• Entries provided
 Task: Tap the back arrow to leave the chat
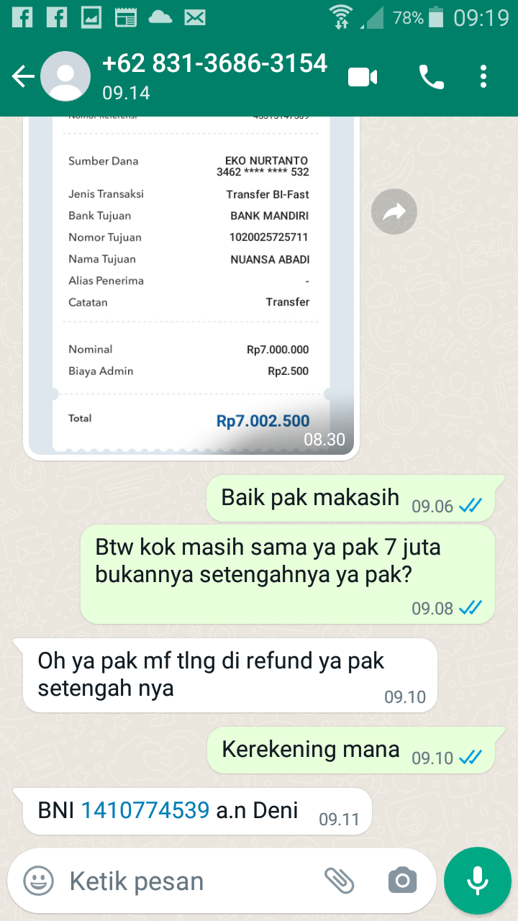tap(22, 76)
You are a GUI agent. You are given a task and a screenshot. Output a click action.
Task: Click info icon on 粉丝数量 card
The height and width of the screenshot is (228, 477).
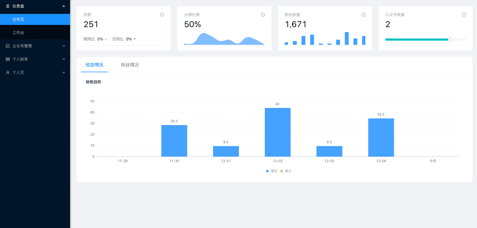pyautogui.click(x=363, y=15)
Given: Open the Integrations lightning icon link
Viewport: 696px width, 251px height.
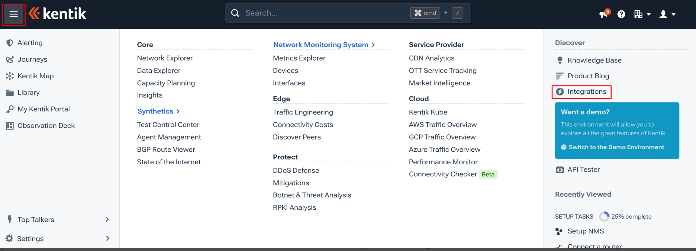Looking at the screenshot, I should point(581,92).

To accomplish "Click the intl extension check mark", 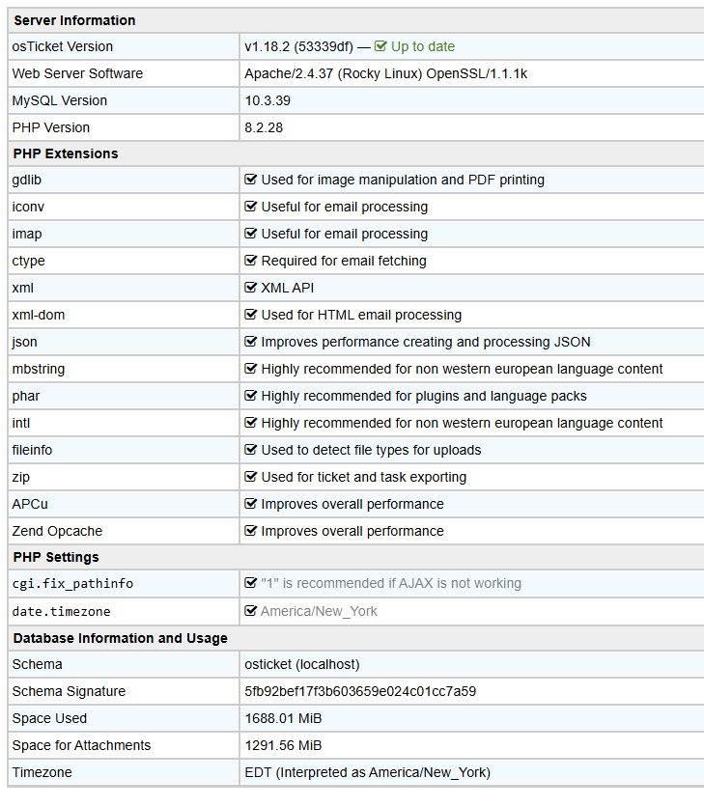I will click(x=251, y=423).
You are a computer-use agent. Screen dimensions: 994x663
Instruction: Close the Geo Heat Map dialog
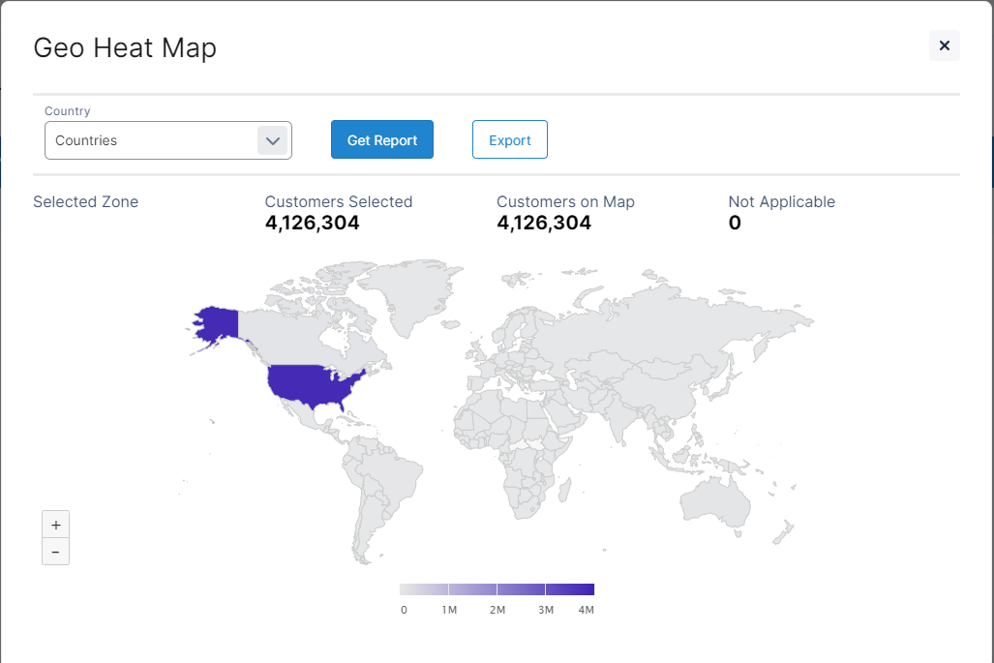click(944, 45)
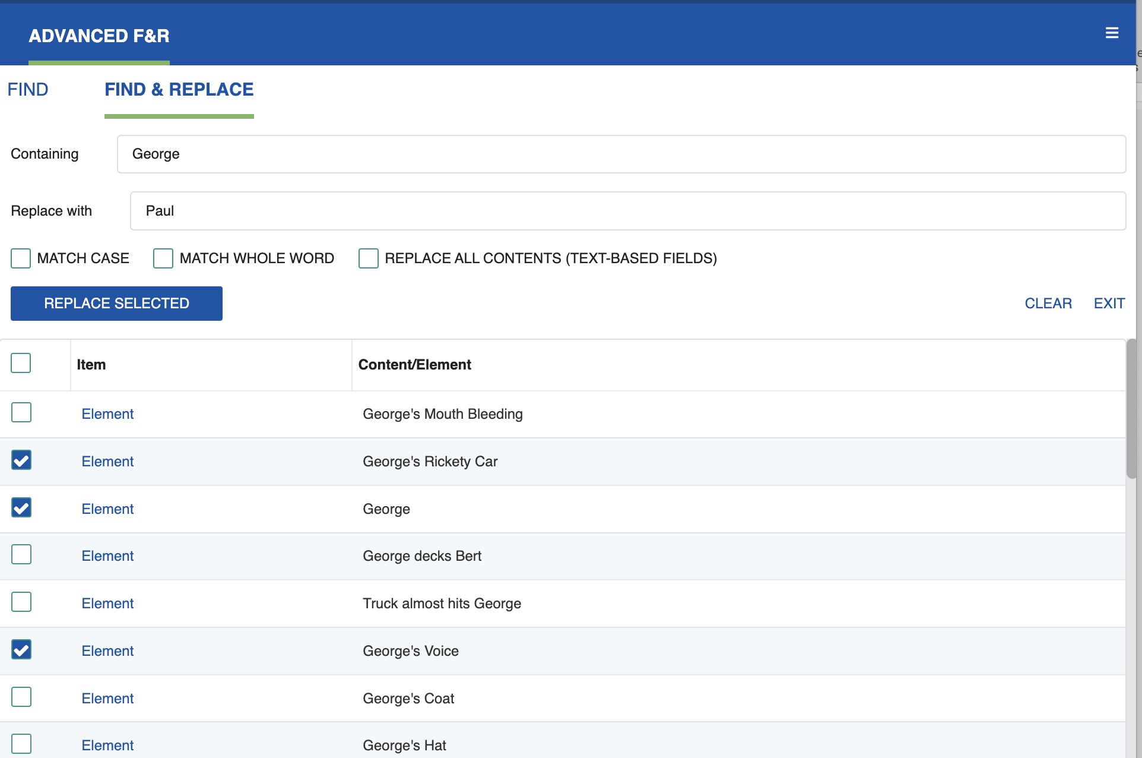Open Element link for George's Coat
1142x758 pixels.
click(x=107, y=699)
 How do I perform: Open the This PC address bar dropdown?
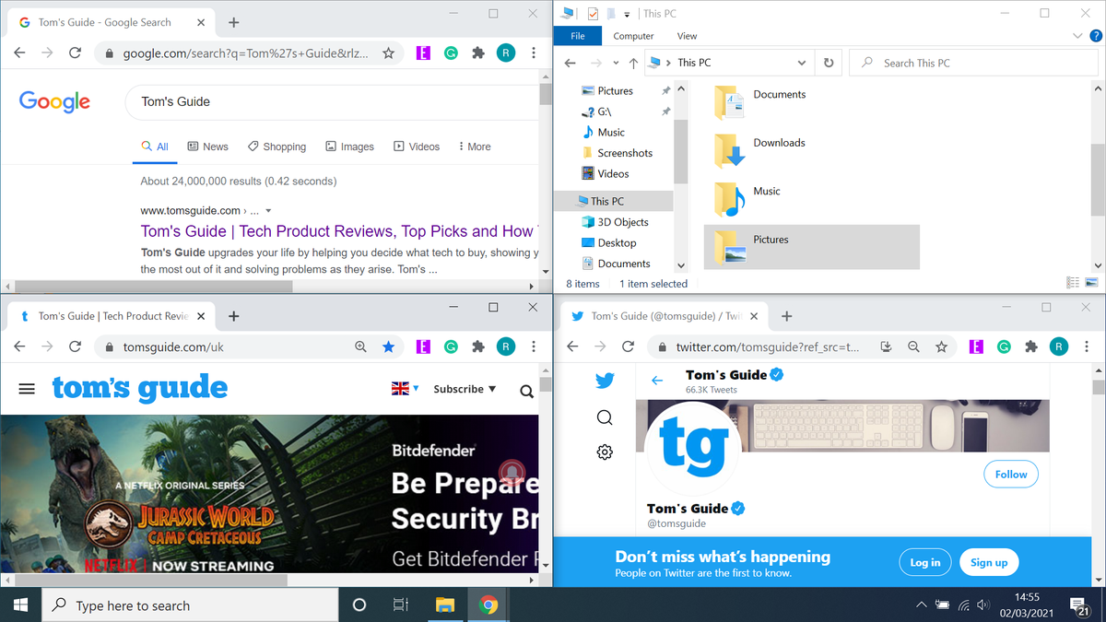pos(801,63)
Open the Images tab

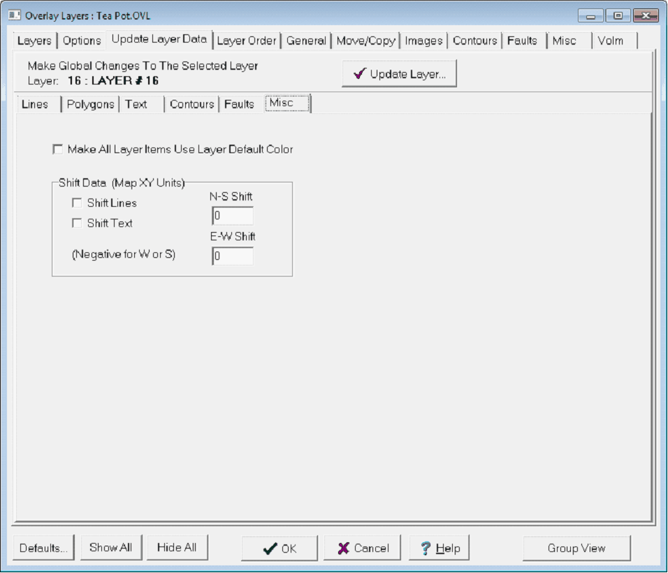[x=423, y=41]
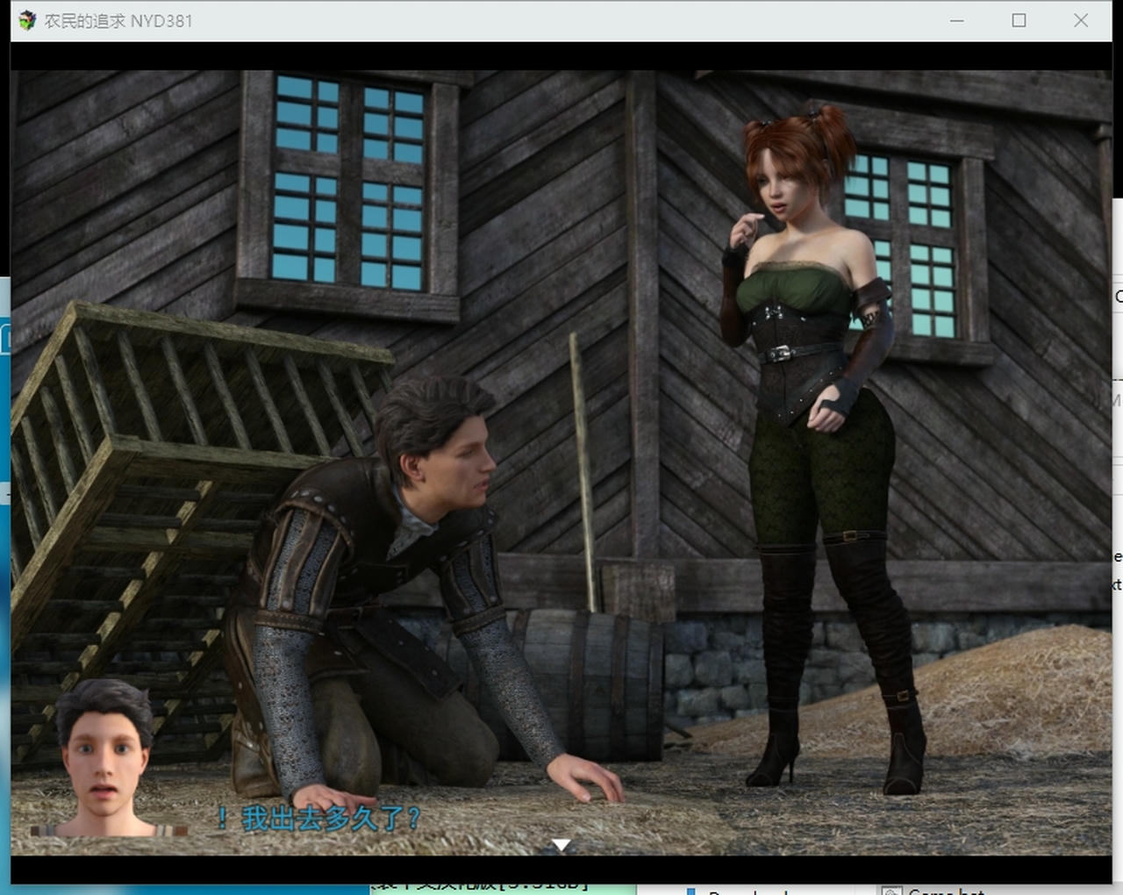Click the hay pile on the right
This screenshot has width=1123, height=895.
coord(1009,693)
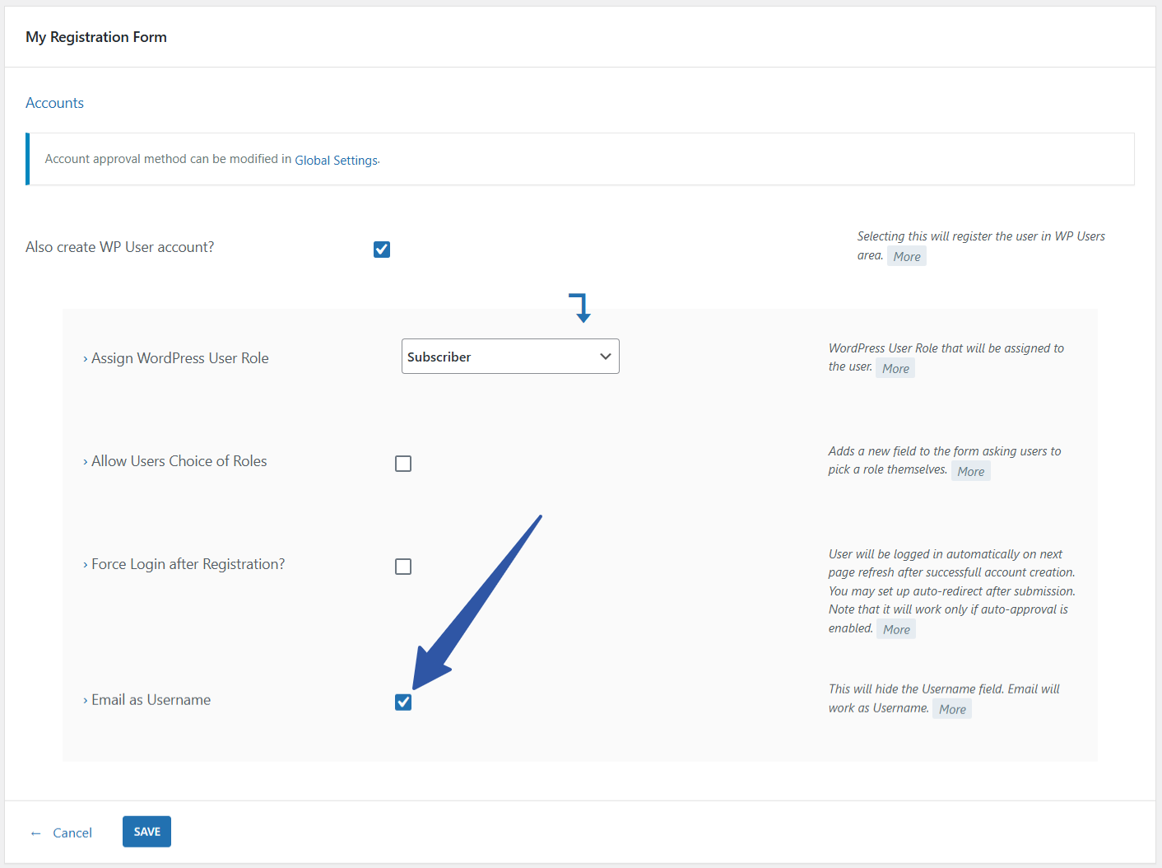Show More about picking a role themselves

[970, 472]
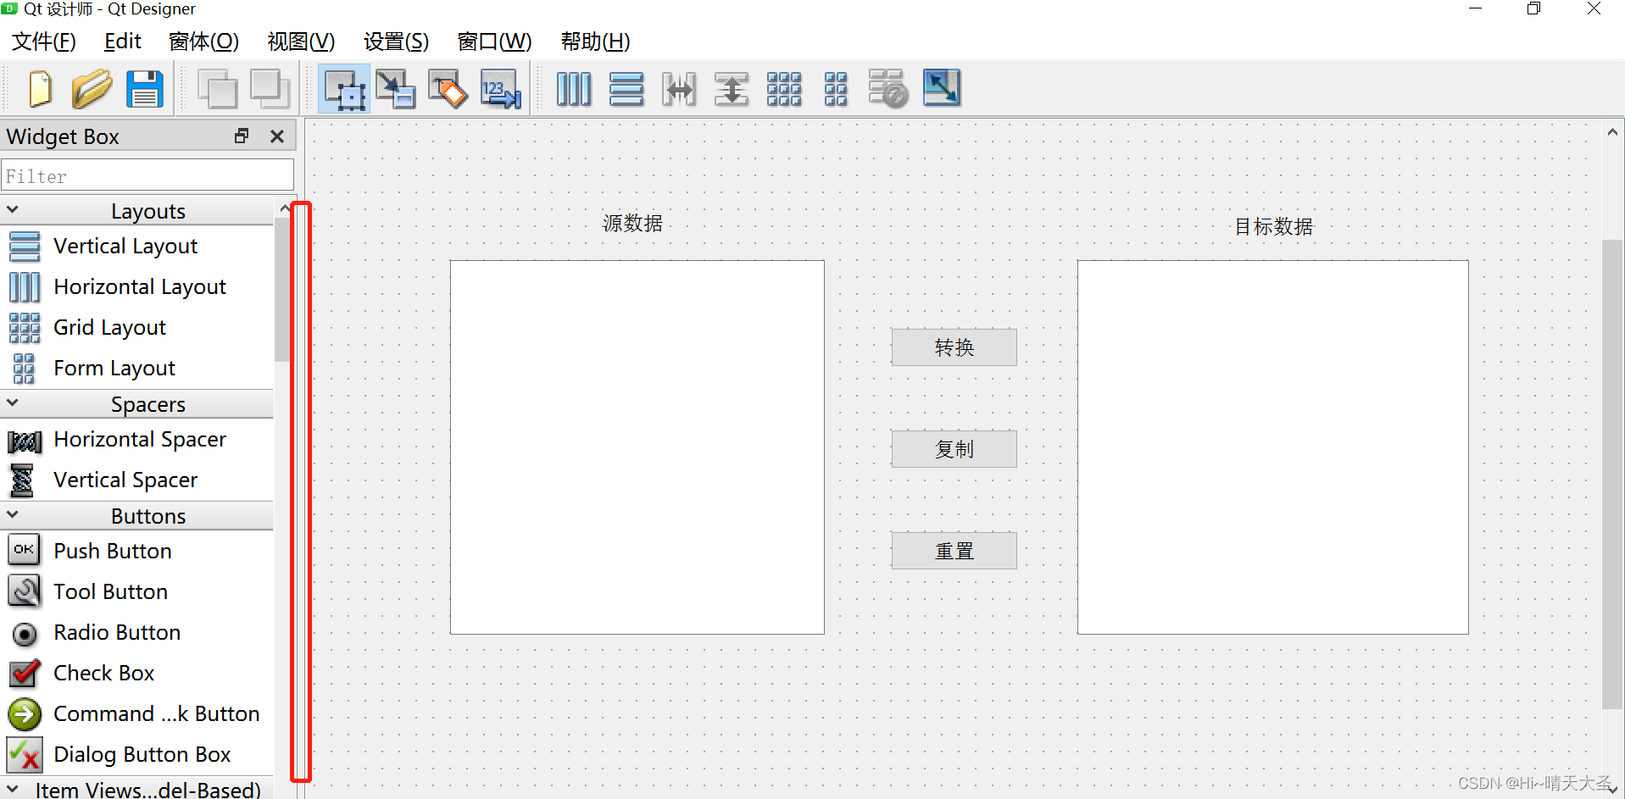Viewport: 1625px width, 799px height.
Task: Enable Edit Widgets mode
Action: point(343,88)
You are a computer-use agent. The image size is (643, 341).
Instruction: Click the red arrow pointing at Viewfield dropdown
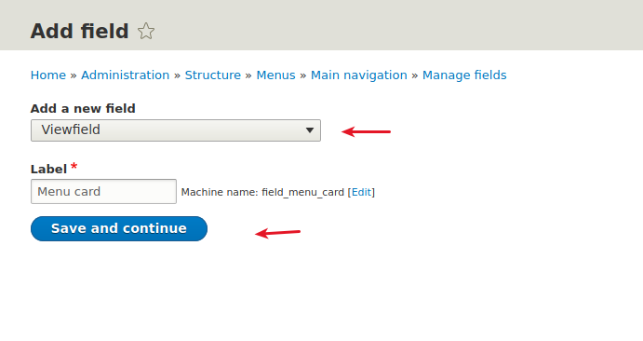click(366, 131)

• What is required
How many lines in the items contain the word "agent"? Reply with the number alone.

• Solution below
3